Abstract Flexible perovskite solar cells (f‐PSCs) show great promise in portable‐power applications (e.g., chargers, drones) and low‐cost, scalable productions (e.g., roll‐to‐roll). However, in conventional n–i–p architecture f‐PSCs, the low‐temperature processed metal oxide electron transport layers (ETLs) usually suffer from high resistance and severe defects that limit the power conversion efficiency (PCE) improvement of f‐PSCs. Besides the enhancement in the mobility of metal oxide and passivation for perovskite/ETL interfacial defects reported in previous literature, herein, the electron transport loss between the metal oxide nanocrystallines within the ETL is studied by introducing an amorphous F‐doped TiO x (F‐TiO x ) caulked crystalline SnO 2 composite ETL. The F‐TiO x in this novel composite ETL acts as an interstitial medium between adjacent SnO 2 nanocrystallines, which can provide more electron transport channels, effectively passivate oxygen vacancies, and optimize the energy level arrangement, thus significantly enhancing the electron mobility of ETL and reducing the charge transport losses.
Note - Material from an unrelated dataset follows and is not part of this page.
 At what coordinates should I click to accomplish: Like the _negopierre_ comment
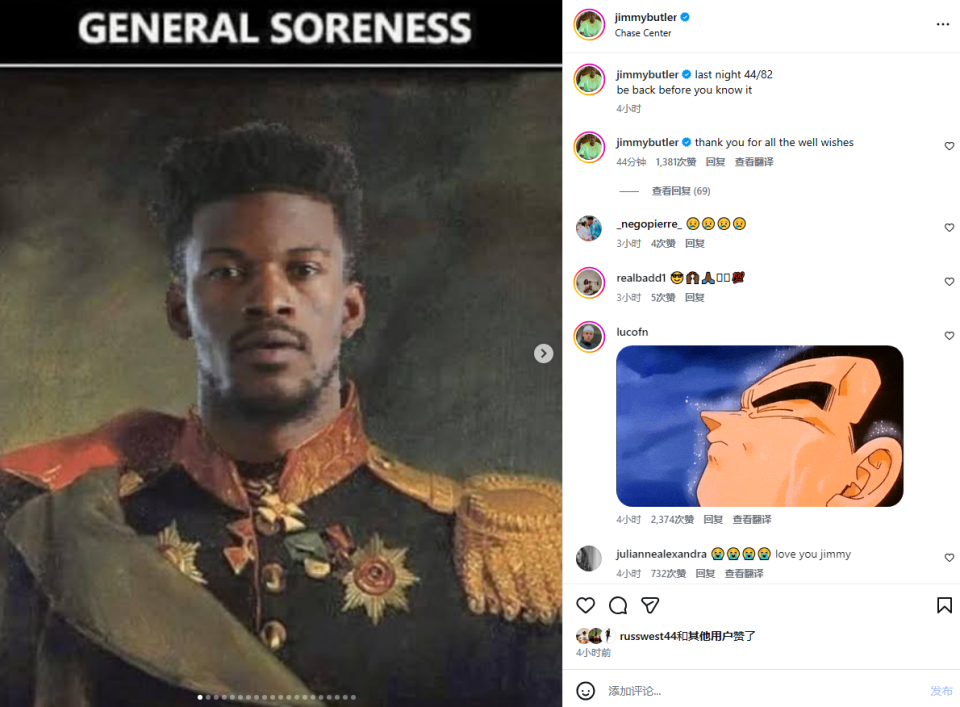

The composite ETL‐based f‐PSCs achieve a high PCE of 22.70% and good operational stability. Furthermore, a moderate roughness of the composite ETL endows f‐PSCs with superior mechanical reliability by virtue of a strong coupling at the ETL/perovskite interface, by which the f‐PSCs can maintain 82.11% of their initial PCE after 4000 bending cycles.